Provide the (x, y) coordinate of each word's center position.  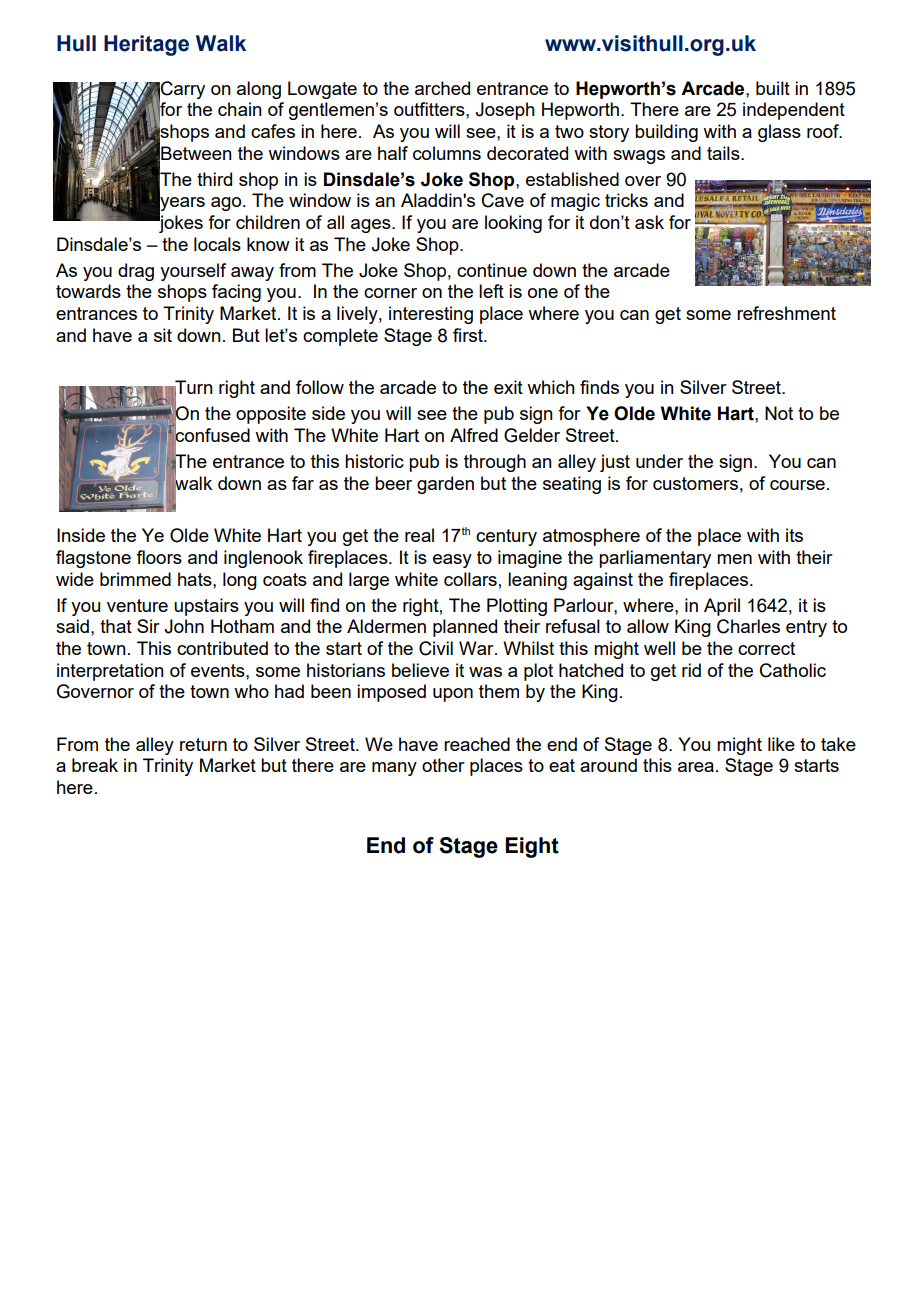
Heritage (146, 45)
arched (442, 88)
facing (236, 293)
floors (159, 557)
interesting (431, 315)
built (773, 88)
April (722, 607)
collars (470, 579)
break (95, 765)
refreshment (786, 313)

^^^^^^^^

* [WRITTEN PROBLEM] Render the rows above as a two-column CSV with the headers text and answer, one line per row, placing each row's text and its answer in separate quoted fields with any line breaks replaced by spaces. Leave the pictures out.

* [EXERCISE RESPONSE]
text,answer
"Provide the (x, y) coordinate of each word's center position. Heritage","(146, 45)"
"arched","(442, 88)"
"facing","(236, 293)"
"floors","(159, 557)"
"interesting","(431, 315)"
"built","(773, 88)"
"April","(722, 607)"
"collars","(470, 579)"
"break","(95, 765)"
"refreshment","(786, 313)"